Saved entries
#####

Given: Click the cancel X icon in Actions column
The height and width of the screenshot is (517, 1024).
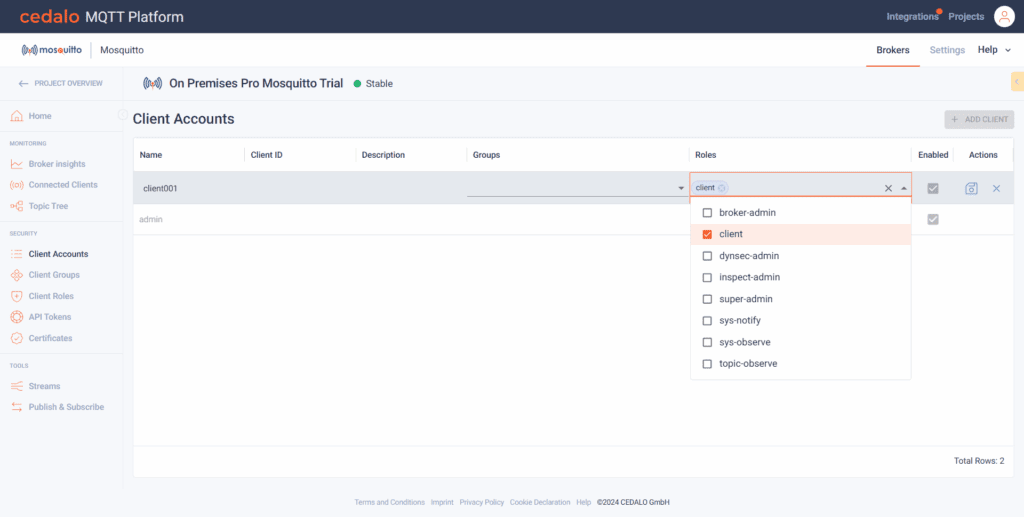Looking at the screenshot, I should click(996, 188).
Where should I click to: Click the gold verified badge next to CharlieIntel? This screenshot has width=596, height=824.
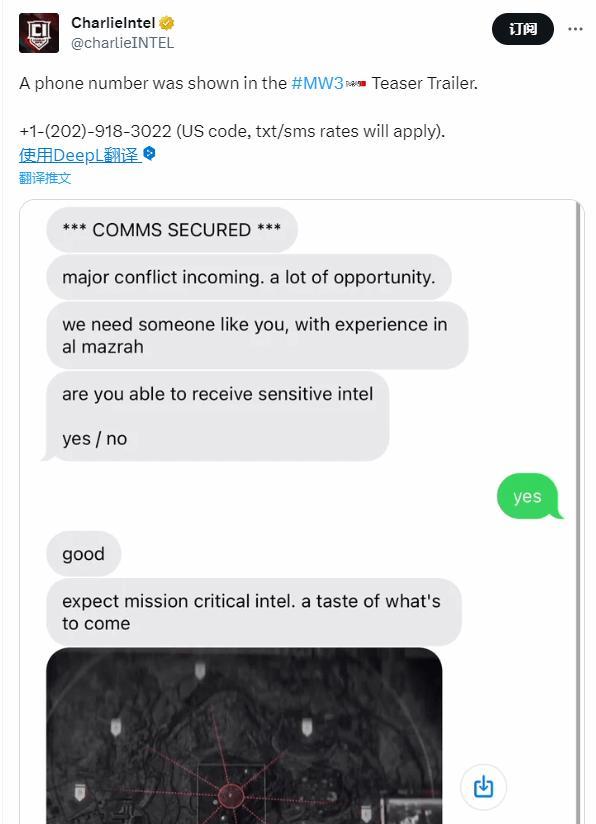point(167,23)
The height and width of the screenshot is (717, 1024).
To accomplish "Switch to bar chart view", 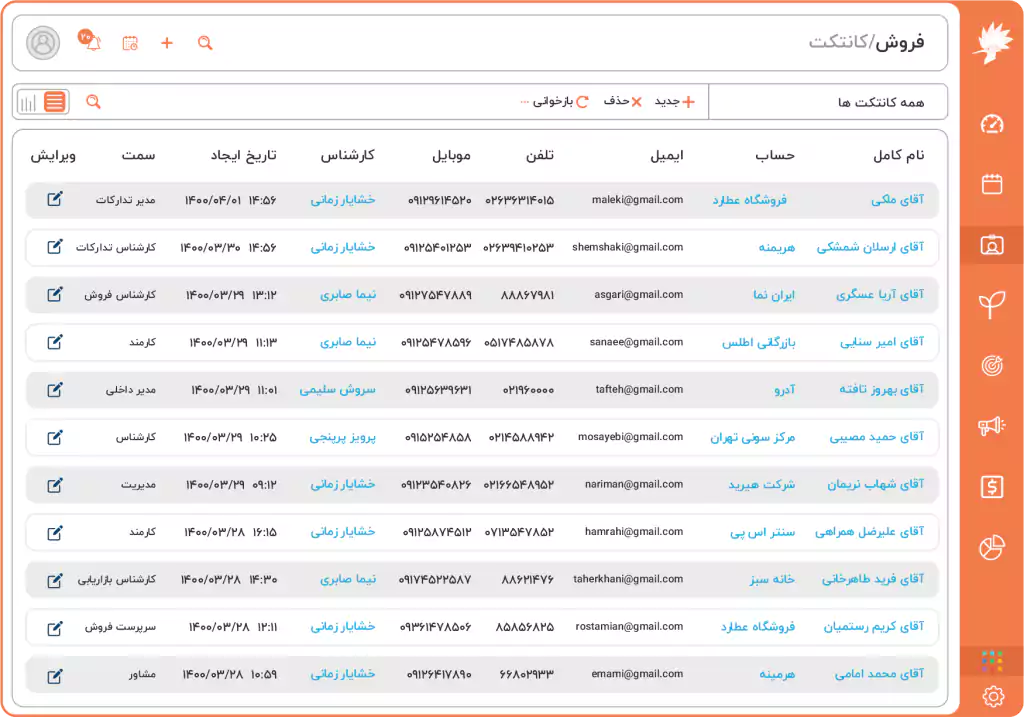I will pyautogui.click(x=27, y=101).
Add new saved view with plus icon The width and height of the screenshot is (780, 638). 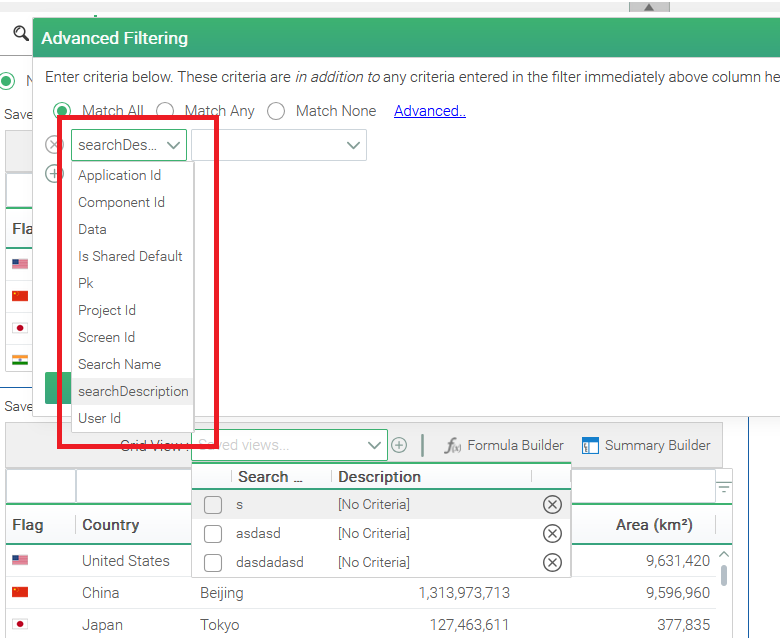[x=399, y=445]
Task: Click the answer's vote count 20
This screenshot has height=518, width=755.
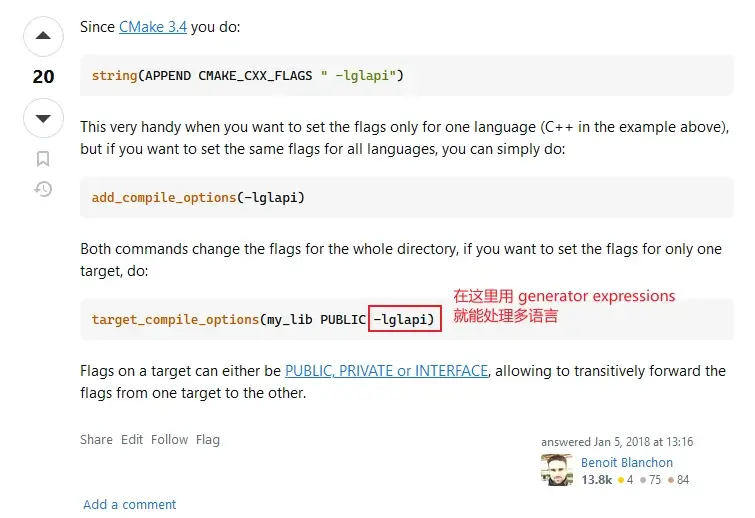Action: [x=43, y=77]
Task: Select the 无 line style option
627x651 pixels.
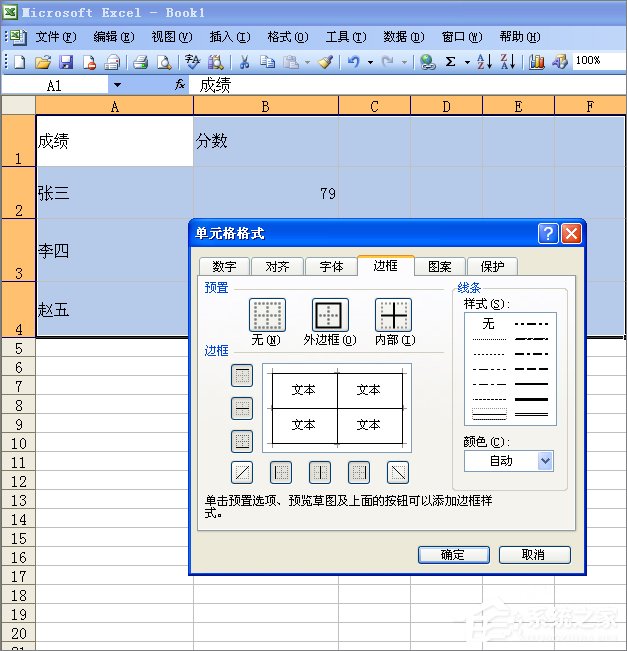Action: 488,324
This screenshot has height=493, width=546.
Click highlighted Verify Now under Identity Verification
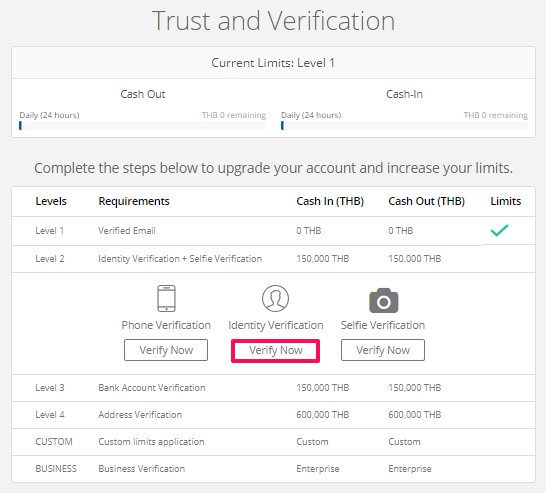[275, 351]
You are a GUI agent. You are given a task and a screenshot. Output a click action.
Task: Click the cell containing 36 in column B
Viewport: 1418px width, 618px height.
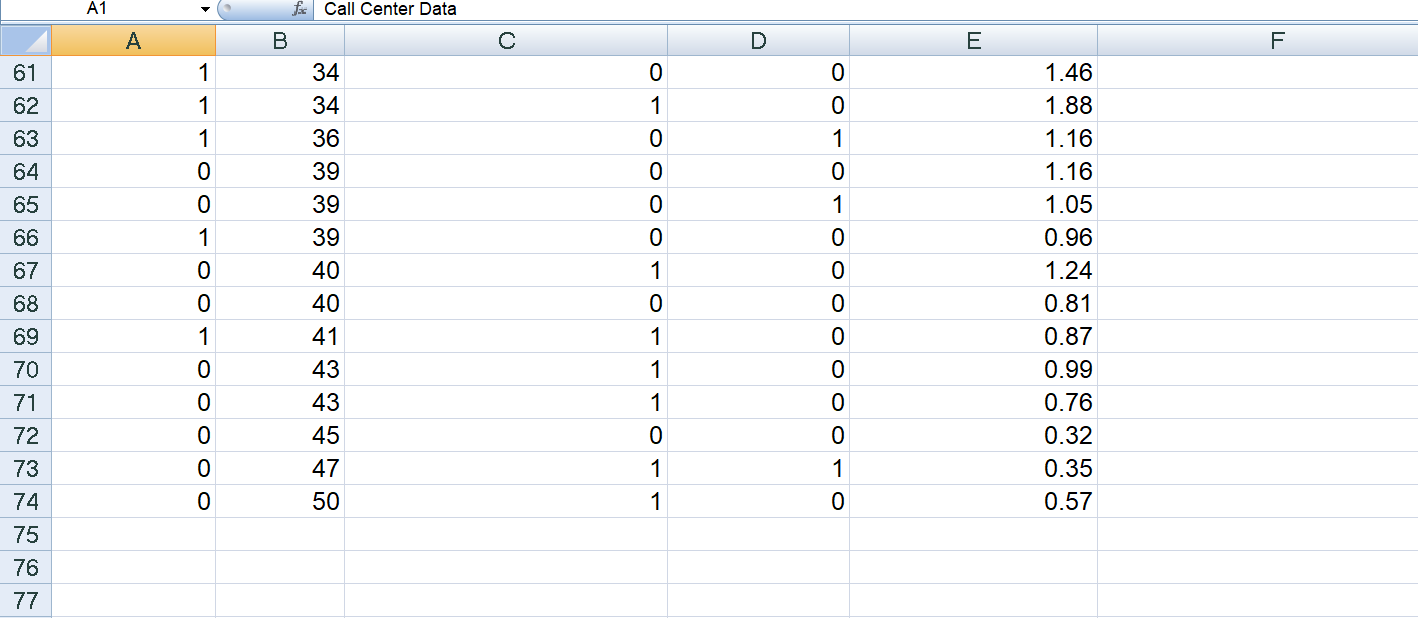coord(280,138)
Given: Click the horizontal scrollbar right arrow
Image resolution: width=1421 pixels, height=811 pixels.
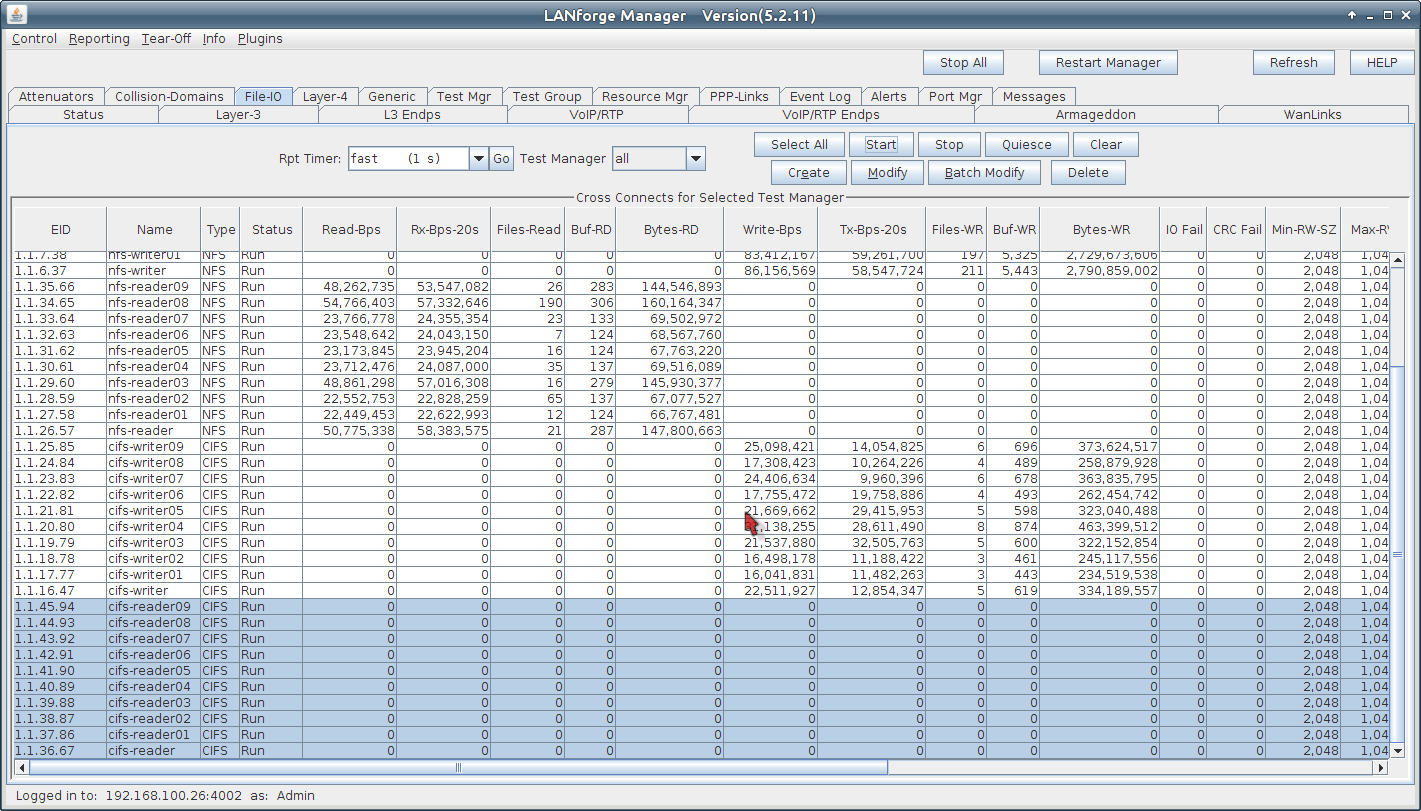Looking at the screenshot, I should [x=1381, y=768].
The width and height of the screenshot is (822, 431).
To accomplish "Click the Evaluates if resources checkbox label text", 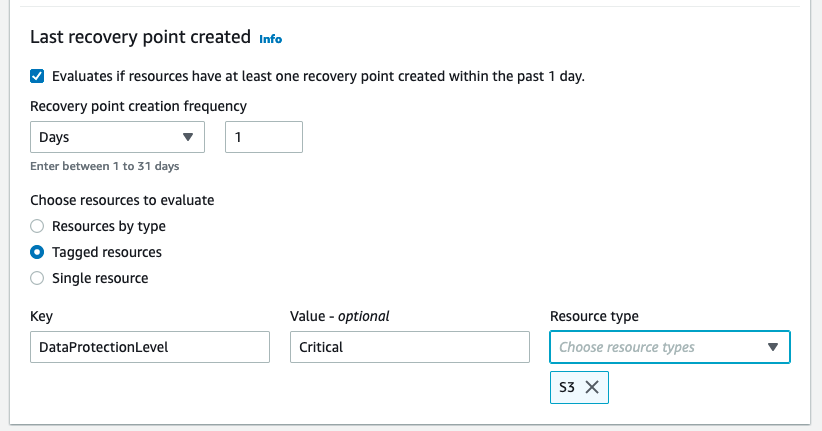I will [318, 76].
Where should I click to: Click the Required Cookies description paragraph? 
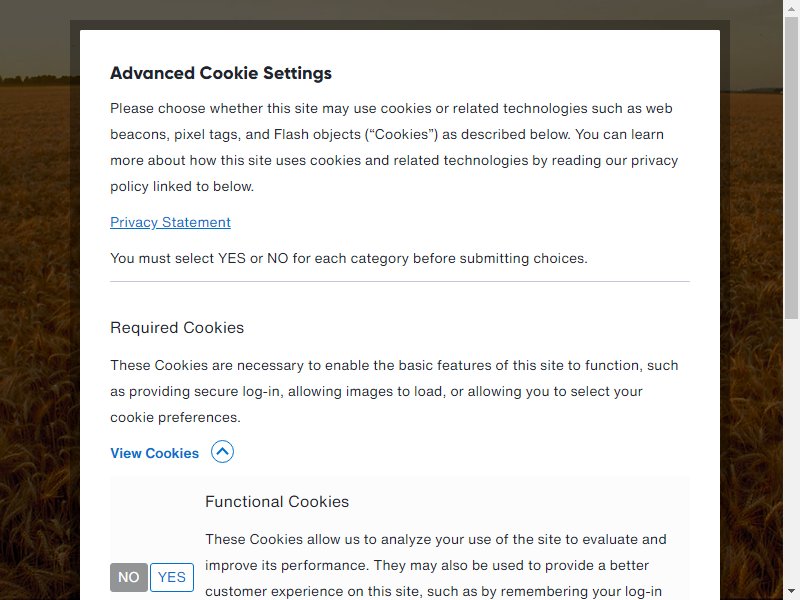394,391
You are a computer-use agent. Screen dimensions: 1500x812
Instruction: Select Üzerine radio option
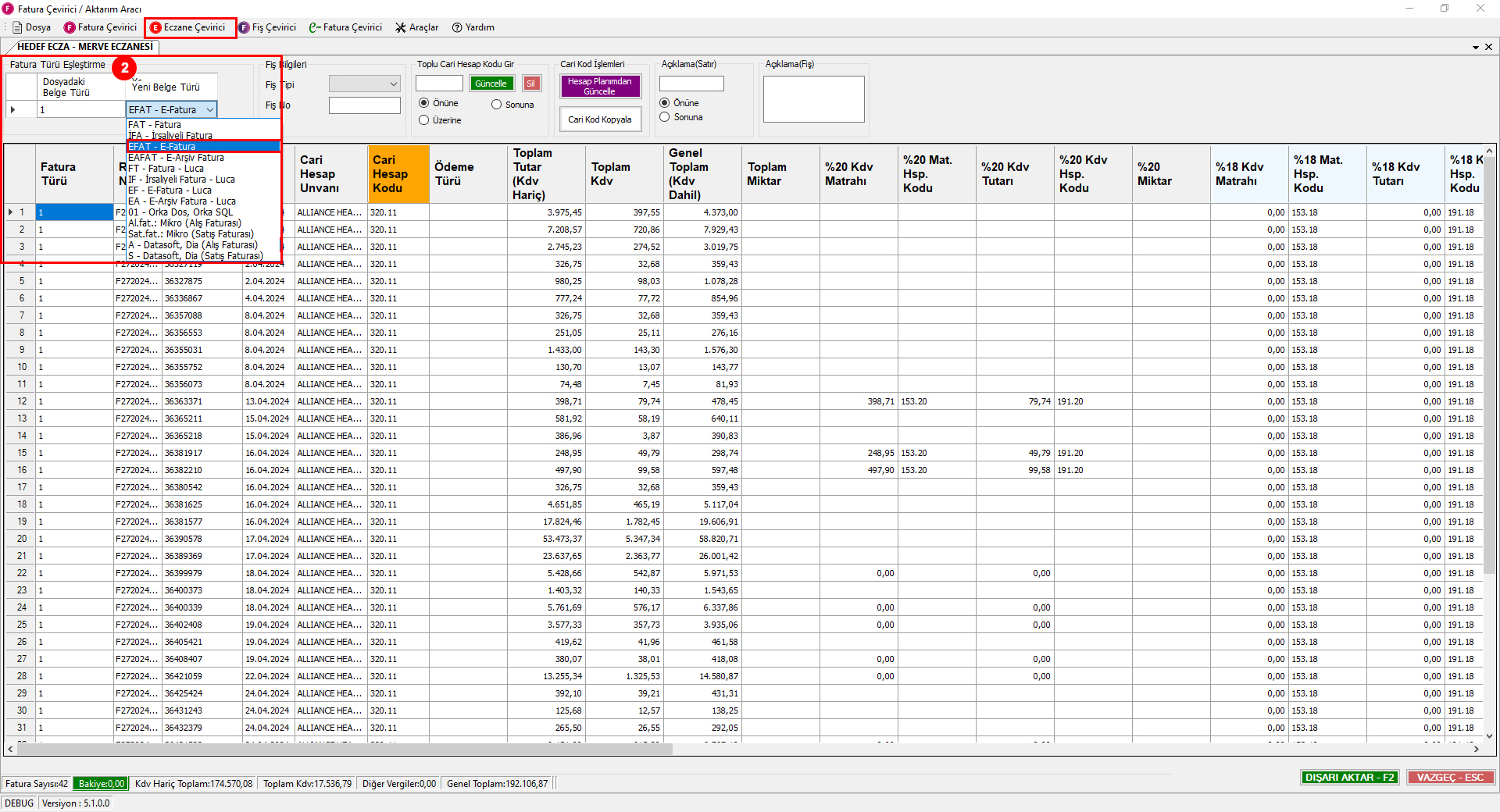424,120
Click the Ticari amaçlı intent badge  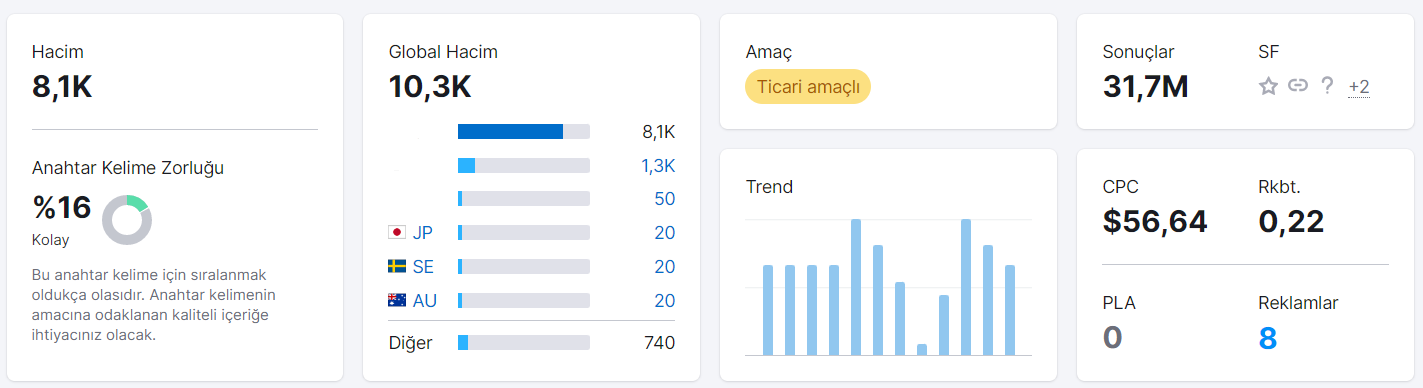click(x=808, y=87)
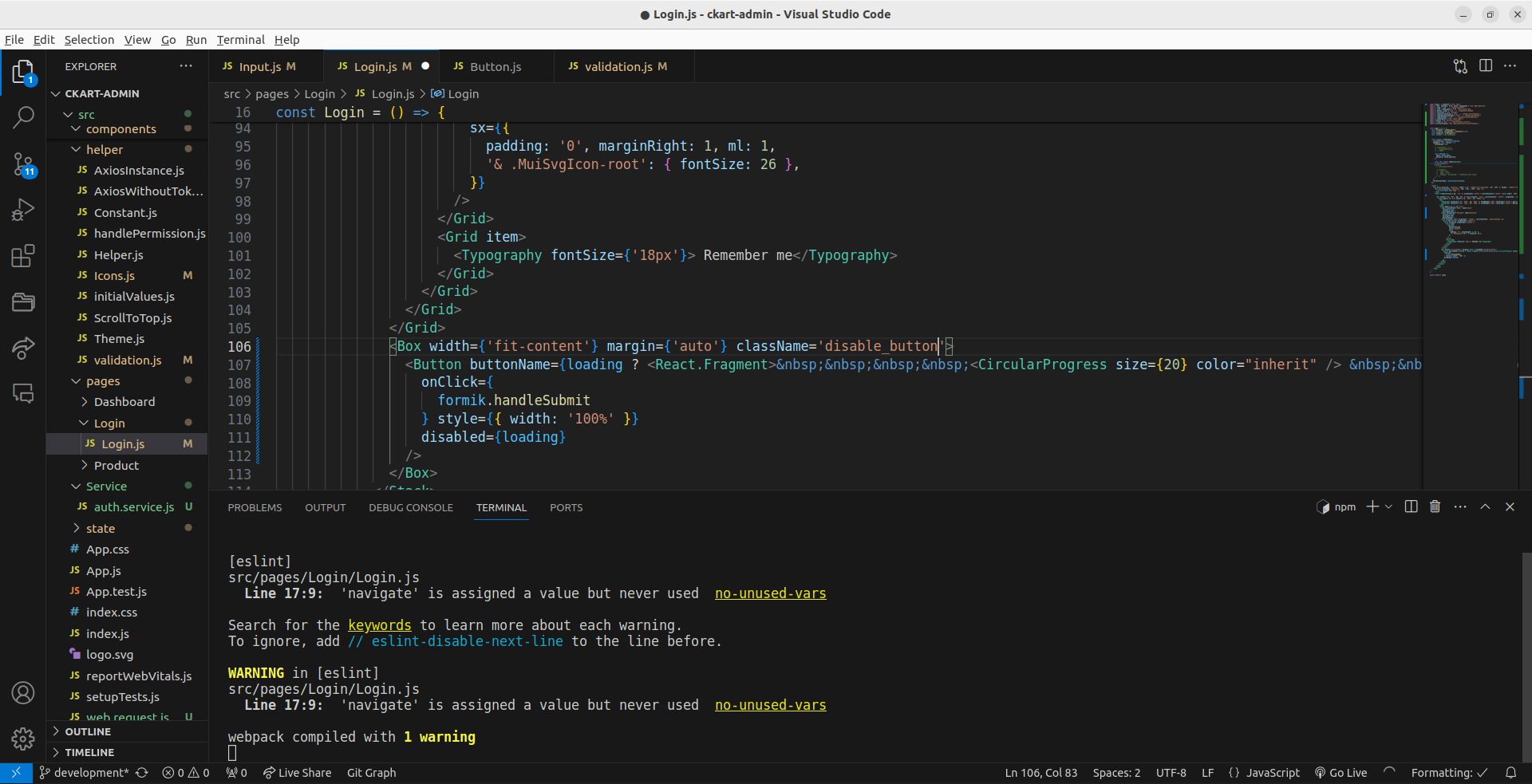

#####

## [Requirement]
Reproduce only the lines of the records from the start up to and including the line that holds "The height and width of the screenshot is (717, 1024)."; do not carry over any picture.

## [Solved problem]
Given: Click the cancel X icon in Actions column
The height and width of the screenshot is (517, 1024).
Looking at the screenshot, I should click(996, 188).
Where should I click to: Click the gold verified badge next to CharlieIntel? This screenshot has width=596, height=824.
point(167,23)
The height and width of the screenshot is (717, 1024).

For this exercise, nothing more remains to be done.